In a press release issued Friday by the Liberal Commons member for Humber-St. Barbe-Baie Verte, Byrne warned the Stephen Harper administration about proposed plans to alter enrolment criteria or changing the level of information needed by the remaining applicants.
The final enrolment phase for the Qalipu Mi’kmaq First Nation Band ended in November, but there is a significant backlog of applications that have not yet been processed. Between the two phases of enrolment, more than 100,000 people applied for membership.
The majority of them were submitted during the second phase.
Because of the unexpectedly large number of applicants, the enrolment process is now under review by Aboriginal Affairs and Northern Development Canada. No changes have been made yet to the process or the requirements, and Byrne said there should not be any changes implemented.
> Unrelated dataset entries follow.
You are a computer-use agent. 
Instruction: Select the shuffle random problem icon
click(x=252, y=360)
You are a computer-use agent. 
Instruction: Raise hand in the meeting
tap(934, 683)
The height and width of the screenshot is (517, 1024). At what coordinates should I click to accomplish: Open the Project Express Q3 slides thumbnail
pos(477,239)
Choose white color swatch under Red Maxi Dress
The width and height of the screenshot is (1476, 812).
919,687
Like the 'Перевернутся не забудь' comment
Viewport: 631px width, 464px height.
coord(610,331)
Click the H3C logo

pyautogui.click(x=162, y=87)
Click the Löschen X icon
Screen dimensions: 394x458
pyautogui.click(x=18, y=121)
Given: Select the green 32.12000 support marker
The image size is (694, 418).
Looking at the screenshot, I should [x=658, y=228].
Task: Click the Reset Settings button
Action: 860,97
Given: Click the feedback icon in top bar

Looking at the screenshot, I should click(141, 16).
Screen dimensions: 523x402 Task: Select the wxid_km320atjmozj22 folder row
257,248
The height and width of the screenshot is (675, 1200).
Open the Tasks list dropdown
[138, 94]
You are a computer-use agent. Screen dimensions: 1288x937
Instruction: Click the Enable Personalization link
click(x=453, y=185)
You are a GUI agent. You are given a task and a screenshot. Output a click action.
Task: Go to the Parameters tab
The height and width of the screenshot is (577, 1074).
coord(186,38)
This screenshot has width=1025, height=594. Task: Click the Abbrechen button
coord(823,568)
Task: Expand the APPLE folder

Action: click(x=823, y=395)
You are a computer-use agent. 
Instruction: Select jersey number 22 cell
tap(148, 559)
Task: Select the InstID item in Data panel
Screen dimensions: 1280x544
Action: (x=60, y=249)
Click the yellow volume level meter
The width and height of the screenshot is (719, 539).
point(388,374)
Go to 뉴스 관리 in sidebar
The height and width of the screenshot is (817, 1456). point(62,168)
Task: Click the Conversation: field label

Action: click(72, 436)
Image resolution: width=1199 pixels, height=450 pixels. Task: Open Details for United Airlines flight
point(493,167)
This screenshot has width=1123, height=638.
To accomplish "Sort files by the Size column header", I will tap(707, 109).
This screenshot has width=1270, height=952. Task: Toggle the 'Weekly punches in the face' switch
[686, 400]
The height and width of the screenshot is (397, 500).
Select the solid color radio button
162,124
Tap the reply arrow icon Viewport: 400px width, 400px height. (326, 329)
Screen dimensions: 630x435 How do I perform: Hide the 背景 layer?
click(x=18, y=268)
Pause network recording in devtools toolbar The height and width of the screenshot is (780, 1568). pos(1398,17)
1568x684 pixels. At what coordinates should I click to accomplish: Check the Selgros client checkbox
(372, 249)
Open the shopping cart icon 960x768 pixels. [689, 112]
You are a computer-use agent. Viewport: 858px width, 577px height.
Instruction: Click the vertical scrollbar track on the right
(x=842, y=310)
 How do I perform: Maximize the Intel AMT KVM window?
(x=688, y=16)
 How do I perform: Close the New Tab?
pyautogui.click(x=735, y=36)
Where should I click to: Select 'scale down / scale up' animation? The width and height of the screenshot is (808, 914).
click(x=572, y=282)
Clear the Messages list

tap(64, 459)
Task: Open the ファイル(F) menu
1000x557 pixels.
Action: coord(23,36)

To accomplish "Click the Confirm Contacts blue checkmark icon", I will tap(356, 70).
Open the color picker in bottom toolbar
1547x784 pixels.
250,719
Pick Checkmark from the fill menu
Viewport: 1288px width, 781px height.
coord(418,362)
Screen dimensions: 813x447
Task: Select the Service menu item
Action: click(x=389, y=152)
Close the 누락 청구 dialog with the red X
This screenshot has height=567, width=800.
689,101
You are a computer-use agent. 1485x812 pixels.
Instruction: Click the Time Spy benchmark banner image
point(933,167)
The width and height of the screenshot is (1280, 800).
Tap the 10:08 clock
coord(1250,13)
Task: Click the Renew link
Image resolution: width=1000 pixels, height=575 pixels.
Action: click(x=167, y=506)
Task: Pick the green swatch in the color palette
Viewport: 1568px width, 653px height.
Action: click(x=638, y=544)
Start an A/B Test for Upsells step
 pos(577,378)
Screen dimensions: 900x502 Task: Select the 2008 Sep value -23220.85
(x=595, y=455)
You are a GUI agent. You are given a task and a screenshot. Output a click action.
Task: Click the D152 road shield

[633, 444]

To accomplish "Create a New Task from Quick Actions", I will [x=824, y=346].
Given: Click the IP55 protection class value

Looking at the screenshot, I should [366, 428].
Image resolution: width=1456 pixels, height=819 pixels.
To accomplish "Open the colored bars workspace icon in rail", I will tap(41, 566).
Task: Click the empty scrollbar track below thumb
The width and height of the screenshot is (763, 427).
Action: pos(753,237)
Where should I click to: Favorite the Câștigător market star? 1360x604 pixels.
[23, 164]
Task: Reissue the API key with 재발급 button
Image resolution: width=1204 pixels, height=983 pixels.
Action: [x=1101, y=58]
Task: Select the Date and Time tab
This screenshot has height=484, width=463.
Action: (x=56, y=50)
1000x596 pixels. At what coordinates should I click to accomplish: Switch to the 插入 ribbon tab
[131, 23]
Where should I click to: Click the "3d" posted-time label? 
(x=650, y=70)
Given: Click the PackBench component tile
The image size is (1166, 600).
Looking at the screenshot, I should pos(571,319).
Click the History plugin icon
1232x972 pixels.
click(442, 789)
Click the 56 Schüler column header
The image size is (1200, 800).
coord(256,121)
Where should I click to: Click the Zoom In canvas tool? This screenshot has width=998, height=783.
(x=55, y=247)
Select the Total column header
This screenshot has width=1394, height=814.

“Don’t even consider making this a two-tiered process with two sets of rules — one for those already enrolled and one set for those who have yet to be assessed — or face serious legal and political consequences,” Byrne said in his prepared statement.
The MP said there is a concern the federal government will try to rein in the membership numbers by establishing different criteria for those applicants that have yet to be assessed, compared to those who have been previously approved. Doing such a thing, according to Byrne, would violate the rights of those still awaiting a decision on their membership and would be “quick and easy grounds” for a federal court to order the original enrolment process to resume.
“The duty of the Crown to First Nations is protected under the constitution and the duty of a fair process is required under administrative law,” Byrne said. “If the Harper government was so ill-prepared that they negotiated and agreed to a process for the recognition of First Nation members that they now regret, the burden of their incompetence will not be borne by the aboriginal applicants, I can assure you. Federal government incompetence is not a justifiable defense in a federal court.”
Legal action against the federal government, added Byrne, would be a certainty if any substantive change to the membership criteria or to the weight of evidence used during the assessment process is made when compared to the previous process.
“To put it bluntly, the same people that stumbled into this process with their eyes closed to the consequences of their decisions may now be stupid enough to think that they can undo it by some secret, backroom deal to get themselves off some hook,” charged Byrne. “Sorry, Mr. Prime Minister, that’s just not on.”